▶ [The input]:

►

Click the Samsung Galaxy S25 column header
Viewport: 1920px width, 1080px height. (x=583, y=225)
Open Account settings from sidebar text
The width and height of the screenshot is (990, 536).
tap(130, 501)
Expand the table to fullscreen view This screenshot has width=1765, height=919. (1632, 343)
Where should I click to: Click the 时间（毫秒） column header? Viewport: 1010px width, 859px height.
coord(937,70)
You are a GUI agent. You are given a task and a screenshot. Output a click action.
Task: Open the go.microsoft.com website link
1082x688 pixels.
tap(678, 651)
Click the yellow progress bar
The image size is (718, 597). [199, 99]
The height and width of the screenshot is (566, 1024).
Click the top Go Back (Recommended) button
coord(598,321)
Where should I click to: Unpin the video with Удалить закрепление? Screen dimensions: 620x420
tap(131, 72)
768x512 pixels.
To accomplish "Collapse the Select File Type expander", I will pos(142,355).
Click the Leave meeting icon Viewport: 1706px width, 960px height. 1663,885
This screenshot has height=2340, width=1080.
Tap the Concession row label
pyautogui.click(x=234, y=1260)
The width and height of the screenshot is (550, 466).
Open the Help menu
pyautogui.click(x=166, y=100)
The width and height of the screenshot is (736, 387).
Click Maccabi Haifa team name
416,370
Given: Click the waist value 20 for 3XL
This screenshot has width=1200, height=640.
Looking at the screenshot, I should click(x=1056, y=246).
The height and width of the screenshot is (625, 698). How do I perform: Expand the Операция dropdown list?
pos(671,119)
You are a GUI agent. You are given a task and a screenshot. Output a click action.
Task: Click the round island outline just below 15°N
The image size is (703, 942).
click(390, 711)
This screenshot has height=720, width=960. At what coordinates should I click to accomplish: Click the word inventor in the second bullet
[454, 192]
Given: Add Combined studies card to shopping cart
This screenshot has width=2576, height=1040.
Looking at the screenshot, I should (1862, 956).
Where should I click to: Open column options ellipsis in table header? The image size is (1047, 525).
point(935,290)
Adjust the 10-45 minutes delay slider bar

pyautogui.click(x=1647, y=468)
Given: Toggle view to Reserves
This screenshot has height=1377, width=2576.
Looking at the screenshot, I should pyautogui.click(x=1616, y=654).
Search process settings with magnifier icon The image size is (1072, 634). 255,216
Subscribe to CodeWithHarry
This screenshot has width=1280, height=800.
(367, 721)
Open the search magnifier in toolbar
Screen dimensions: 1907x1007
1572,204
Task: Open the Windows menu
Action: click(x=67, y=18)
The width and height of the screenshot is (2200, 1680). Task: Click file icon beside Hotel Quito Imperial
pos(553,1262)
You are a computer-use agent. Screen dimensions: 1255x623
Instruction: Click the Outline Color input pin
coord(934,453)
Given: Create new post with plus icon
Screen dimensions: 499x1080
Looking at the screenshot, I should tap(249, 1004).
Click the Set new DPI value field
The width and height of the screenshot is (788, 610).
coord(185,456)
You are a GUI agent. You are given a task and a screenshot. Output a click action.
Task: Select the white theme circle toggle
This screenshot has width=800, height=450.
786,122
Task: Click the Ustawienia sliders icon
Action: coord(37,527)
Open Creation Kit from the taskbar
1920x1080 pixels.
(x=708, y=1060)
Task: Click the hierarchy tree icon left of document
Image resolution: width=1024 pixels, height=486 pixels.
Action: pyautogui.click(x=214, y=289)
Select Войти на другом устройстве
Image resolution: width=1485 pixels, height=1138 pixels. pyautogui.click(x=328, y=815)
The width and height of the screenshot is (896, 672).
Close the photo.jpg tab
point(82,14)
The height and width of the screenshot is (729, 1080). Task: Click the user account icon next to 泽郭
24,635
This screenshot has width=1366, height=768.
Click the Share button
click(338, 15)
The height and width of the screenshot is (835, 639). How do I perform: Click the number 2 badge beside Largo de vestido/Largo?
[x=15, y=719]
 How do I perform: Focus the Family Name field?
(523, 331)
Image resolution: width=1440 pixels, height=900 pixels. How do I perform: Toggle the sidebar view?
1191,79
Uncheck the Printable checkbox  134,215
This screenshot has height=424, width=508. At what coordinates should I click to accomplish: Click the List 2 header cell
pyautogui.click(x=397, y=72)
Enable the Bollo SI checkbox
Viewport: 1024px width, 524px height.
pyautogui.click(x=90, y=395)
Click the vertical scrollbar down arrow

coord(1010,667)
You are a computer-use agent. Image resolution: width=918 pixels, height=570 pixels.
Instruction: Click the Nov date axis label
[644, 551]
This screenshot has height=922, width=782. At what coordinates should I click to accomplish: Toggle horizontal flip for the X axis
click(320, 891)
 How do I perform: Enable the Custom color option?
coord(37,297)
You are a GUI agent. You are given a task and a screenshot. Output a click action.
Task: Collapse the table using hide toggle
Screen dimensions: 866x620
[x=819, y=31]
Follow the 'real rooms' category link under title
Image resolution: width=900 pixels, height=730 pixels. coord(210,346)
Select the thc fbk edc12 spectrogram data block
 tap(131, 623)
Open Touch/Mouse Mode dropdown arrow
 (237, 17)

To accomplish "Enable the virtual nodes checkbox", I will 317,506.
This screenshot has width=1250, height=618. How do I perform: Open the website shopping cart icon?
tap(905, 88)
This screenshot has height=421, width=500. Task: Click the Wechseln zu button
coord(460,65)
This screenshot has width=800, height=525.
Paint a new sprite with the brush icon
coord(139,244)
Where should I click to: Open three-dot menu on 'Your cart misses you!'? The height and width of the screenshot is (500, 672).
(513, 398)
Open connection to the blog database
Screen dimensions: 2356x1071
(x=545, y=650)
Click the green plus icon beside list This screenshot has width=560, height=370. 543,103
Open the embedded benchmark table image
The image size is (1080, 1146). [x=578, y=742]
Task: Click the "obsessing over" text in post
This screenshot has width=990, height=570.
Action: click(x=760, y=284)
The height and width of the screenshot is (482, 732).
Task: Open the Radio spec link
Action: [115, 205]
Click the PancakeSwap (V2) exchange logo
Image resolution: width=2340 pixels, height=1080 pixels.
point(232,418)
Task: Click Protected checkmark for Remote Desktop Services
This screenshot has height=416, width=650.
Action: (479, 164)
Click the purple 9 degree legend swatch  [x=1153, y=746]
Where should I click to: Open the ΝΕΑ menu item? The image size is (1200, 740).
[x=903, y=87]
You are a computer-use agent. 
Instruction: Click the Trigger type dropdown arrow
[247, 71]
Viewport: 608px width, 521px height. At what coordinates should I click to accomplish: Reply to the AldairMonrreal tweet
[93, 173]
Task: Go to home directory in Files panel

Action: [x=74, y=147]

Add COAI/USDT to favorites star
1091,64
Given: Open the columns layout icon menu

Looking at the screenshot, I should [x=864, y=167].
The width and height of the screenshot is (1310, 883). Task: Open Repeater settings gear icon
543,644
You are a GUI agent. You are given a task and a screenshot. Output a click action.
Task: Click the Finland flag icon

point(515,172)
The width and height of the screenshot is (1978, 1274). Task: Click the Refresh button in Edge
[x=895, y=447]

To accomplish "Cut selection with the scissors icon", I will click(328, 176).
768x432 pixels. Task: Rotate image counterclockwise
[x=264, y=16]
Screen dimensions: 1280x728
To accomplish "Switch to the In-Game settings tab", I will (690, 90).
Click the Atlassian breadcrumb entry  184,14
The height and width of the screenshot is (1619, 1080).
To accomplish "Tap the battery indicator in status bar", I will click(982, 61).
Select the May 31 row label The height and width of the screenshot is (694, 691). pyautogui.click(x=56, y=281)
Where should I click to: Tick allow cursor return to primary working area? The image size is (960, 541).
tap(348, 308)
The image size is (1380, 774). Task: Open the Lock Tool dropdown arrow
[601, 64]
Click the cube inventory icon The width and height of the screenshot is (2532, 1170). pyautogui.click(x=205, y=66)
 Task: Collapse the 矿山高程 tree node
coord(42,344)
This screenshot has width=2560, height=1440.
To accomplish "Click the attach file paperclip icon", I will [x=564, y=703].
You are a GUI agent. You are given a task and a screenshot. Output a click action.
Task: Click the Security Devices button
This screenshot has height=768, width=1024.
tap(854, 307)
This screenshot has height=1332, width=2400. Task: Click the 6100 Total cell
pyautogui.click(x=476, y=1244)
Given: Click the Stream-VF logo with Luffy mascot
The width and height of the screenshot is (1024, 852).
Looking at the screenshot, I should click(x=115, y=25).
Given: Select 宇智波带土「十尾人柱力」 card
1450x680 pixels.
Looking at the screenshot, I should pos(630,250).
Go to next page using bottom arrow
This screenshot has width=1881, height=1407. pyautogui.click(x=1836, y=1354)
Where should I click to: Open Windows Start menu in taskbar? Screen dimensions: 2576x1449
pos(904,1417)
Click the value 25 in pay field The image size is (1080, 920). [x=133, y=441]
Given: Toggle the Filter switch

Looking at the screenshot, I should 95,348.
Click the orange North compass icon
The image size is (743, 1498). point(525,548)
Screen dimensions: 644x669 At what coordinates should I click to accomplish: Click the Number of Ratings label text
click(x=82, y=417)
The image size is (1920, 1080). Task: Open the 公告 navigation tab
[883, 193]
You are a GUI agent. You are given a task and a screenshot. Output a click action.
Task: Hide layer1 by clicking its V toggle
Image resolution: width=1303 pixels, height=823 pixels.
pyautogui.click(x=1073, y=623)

◄

▶ [What to produce]: Rewrite the records as a JSON list of strings, one per line with blank lines omitted, starting at the first line of the records and stopping after the line that contains "tap(131, 72)".

▶ [Task response]:
[
  "Click the Samsung Galaxy S25 column header",
  "Viewport: 1920px width, 1080px height. (x=583, y=225)",
  "Open Account settings from sidebar text",
  "The width and height of the screenshot is (990, 536).",
  "tap(130, 501)",
  "Expand the table to fullscreen view This screenshot has width=1765, height=919. (1632, 343)",
  "Where should I click to: Click the 时间（毫秒） column header? Viewport: 1010px width, 859px height.",
  "coord(937,70)",
  "You are a GUI agent. You are given a task and a screenshot. Output a click action.",
  "Task: Open the go.microsoft.com website link",
  "1082x688 pixels.",
  "tap(678, 651)",
  "Click the yellow progress bar",
  "The image size is (718, 597). [199, 99]",
  "The height and width of the screenshot is (566, 1024).",
  "Click the top Go Back (Recommended) button",
  "coord(598,321)",
  "Where should I click to: Unpin the video with Удалить закрепление? Screen dimensions: 620x420",
  "tap(131, 72)"
]